Various influences for this series have been suggested, both by the artist and several critics, from the Mesopotamian figurines on display at New York’s Metropolitan Museum of Art, to the grinning mouths of ‘pin-up’ girls, images of which de Kooning often cut from magazines and attached to his work.[8] Because Woman V, like the figures of Woman IV and Woman VI, appears to be standing in water Thomas B Hess has proposed a further influence: Rembrandt’s A woman bathing in a stream 1654.[9] Indeed, while working on the Woman series de Kooning commented that the paintings ‘reminded me very much of my childhood being in Holland, near all that water’.[10] Although the hands of Woman V are now clasped together at the waist, they were once arranged at each side in a gesture resembling that of Rembrandt’s painting, where the wading figure holds up her skirt to clear the water.

Lucina Ward


[1] See, for example, Seated woman c#1940, Philadelphia Museum of Art, and later works such as Queen of hearts 1943–46, Hirschhorn Museum and Sculpture Garden, Washington DC.

[2] Marcia Brennan, Modernism’s masculine subjects: Matisse, the New York School, and Post-Painterly Abstraction, MIT Press, Cambridge, 2004, p 72.

[3] The Museum of Modern Art, New York.

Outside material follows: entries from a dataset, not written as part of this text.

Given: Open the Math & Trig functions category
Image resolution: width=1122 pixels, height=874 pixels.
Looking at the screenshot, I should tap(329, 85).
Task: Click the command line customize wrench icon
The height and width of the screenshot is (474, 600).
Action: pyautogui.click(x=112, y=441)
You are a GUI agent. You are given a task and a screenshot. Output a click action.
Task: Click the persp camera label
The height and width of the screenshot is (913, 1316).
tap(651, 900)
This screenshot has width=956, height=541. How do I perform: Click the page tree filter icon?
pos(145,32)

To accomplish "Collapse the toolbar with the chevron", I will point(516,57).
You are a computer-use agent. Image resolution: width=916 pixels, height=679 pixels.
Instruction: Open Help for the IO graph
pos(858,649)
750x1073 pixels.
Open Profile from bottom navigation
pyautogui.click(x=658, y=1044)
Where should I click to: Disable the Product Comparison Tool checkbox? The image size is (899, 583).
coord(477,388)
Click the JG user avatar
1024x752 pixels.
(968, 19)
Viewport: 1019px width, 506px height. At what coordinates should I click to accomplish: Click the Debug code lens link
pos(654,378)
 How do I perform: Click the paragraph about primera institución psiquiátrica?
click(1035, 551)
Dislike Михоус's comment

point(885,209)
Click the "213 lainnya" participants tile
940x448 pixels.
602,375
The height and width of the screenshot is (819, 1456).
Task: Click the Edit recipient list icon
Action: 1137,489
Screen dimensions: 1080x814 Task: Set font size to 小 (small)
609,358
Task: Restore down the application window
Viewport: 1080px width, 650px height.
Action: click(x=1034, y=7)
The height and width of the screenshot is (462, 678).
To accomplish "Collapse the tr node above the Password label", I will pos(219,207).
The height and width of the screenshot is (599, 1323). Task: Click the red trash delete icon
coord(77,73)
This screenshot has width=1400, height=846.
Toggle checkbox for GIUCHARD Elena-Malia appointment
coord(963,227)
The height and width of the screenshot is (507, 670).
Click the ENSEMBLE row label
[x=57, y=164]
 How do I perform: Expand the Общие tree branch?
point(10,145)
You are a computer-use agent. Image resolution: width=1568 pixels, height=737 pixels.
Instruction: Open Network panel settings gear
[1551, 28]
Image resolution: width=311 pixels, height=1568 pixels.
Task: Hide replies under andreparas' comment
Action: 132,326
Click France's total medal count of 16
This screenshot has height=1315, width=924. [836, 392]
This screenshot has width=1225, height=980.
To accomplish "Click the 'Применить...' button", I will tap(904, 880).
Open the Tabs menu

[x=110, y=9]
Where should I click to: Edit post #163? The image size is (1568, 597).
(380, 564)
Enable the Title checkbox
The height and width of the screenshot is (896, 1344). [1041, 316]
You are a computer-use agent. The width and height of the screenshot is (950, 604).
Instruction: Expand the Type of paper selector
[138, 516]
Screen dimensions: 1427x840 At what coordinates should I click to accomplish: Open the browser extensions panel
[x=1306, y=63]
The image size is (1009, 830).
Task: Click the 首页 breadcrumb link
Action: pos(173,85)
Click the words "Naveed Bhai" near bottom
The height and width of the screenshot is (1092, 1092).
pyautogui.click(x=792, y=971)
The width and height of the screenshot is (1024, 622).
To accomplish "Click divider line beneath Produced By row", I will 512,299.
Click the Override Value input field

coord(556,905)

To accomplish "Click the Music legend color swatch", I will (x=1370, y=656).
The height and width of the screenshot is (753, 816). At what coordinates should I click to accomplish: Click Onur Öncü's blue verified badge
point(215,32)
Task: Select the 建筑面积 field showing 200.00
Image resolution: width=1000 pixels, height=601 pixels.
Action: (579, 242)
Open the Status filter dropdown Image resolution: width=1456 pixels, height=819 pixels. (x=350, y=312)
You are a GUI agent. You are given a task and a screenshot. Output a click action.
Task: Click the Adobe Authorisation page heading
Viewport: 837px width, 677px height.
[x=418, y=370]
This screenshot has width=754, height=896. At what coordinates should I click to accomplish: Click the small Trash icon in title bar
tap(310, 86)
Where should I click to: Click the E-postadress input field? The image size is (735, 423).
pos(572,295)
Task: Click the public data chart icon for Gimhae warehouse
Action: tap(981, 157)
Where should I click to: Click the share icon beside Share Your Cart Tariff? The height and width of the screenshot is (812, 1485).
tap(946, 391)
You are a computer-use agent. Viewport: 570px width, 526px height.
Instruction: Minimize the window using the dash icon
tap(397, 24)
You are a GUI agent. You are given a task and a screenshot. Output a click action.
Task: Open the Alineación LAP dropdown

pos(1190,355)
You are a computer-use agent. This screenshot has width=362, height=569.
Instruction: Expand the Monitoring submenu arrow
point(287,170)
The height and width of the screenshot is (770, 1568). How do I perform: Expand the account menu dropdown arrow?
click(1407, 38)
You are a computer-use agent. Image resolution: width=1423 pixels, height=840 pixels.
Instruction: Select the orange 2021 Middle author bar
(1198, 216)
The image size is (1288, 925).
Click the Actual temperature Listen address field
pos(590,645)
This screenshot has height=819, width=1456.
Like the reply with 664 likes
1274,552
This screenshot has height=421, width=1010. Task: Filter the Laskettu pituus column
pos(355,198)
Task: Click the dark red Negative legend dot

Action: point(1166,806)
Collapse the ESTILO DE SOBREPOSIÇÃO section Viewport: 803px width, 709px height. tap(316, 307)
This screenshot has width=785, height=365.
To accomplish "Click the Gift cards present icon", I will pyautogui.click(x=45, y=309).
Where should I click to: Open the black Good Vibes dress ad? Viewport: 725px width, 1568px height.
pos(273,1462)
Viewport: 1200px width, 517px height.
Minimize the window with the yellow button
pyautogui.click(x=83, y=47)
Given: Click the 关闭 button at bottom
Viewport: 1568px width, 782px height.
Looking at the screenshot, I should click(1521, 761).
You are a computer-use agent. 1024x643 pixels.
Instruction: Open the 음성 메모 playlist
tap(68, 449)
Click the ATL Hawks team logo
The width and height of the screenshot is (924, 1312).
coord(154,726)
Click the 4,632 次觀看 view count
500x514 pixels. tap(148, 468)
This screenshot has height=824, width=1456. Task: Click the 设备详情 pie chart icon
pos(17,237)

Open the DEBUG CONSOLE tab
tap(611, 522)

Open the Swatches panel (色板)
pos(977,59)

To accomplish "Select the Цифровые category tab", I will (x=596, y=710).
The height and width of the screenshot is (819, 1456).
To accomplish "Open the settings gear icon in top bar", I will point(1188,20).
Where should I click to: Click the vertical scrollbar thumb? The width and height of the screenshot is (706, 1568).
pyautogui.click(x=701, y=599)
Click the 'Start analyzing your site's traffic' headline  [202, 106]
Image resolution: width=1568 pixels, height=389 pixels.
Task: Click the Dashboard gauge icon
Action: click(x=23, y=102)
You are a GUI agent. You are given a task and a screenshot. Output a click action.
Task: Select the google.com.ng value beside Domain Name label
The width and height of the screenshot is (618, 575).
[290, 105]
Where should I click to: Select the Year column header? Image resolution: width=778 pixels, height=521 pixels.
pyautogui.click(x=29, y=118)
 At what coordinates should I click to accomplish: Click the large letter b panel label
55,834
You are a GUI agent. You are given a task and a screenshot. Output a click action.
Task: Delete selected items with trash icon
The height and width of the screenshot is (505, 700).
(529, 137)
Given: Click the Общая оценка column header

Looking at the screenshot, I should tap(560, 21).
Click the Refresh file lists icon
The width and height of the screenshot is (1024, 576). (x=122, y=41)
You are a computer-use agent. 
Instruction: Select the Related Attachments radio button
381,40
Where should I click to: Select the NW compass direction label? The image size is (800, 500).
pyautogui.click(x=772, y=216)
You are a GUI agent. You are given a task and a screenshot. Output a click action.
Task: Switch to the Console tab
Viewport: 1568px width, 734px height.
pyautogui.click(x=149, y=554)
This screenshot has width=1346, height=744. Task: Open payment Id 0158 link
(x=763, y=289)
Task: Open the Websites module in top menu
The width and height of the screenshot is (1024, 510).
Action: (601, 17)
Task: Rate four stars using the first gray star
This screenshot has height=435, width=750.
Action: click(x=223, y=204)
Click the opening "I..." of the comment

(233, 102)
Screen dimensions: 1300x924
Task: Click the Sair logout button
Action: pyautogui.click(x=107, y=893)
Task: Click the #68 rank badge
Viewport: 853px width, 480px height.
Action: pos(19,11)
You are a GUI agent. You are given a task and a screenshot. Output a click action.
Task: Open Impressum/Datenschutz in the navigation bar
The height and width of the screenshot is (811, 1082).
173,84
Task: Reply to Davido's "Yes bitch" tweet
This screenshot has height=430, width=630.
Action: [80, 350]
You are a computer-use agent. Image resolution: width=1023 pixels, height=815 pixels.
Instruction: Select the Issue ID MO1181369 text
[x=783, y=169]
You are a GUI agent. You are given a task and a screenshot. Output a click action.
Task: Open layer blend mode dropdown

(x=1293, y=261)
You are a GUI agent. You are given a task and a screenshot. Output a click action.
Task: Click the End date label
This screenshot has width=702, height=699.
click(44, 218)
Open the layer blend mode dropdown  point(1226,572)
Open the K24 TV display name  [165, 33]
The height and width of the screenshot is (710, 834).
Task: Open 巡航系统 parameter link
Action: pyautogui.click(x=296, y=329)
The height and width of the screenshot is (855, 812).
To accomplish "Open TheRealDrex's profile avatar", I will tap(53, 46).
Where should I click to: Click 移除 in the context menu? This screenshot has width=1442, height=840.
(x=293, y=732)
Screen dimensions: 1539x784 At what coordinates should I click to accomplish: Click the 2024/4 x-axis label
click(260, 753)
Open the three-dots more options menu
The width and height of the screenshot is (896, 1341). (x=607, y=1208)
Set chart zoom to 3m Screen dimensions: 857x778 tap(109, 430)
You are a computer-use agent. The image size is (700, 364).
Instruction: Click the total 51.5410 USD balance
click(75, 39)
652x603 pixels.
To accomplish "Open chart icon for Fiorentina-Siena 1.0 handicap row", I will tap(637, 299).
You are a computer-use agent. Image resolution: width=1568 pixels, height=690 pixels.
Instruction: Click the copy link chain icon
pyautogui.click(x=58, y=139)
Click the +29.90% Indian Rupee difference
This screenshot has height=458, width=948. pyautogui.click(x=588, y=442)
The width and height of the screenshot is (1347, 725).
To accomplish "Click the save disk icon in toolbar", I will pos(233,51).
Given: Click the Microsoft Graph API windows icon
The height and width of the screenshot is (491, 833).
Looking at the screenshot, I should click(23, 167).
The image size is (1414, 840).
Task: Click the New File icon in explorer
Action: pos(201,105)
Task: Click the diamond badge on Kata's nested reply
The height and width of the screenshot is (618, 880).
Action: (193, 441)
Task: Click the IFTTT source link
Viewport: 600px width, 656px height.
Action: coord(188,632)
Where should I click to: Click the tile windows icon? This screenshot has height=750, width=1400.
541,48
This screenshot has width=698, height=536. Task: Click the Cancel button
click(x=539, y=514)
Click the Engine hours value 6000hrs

Rudolph Burckhardt’s and Walter Auerbach’s photographs of Woman I in progress are often reproduced; see, for example, Paul Cummings, Jörn Merkert and Claire Stoullig, Willem de Kooning: Drawings, paintings, sculpture, Whitney Museum of American Art, New York 1983, p 176 and John Elderfield et al, De Kooning: A retrospective, Museum of Modern Art, New York, 2011, p 248.

[4] Woman II 1952 is also at the Museum of Modern Art, New York; Woman III 1952–53, now owned by David Geffen, Los Angeles, was previously part of the collection at the Tehran Museum of Contemporary Art; Woman IV is at the Nelson Gallery–Atkins Museum, Kansas City. De Kooning further explored the theme in an extensive series of drawings and pastels during the summer of 1952.

[5] Carnegie Museum of Art, Pittsburgh. For more detail, see also Michael Lloyd and Michael Desmond, European and American Paintings and Sculptures 1870–1970 in the Australian National Gallery, Australian National Gallery, Canberra, 1992, pp 258–9.

[6] Elderfield et al, p 274.

[7] As above.

[8] Sally Yard, ‘Willem de Kooning’s Women’, in Arts Magazine, vol 53, no 3, November 1978, pp 96–101.

[9] National Gallery, London; although de Kooning had not seen Rembrandt’s painting in the flesh, it was widely reproduced, including in an Artnews article in February 1952 about the cleaning of Old Master paintings. Thomas B Hess, ‘Four pictures by de Kooning at Canberra’, Art and Australia, vol 14, nos 3 & 4, January–April 1977, pp 289–96.

[10] Harold Rosenberg, ‘Interview with Willem de Kooning’, Artnews, vol 71, no 5, September 1972, p 57.

This is one of a series of six female figures painted by de Kooning between 1951 and 1953. When the paintings were first exhibited in New York, he was criticised for having betrayed the ideals of abstraction. Drawing on depictions of women through the ages—including ancient Mesopotamian figurines, a Rembrandt painting and magazine pin-ups—De Kooning’s exploration of the female image relates to established traditions while challenging them. Woman V is painted with fury and energy and makes few concessions to pictorial decorum.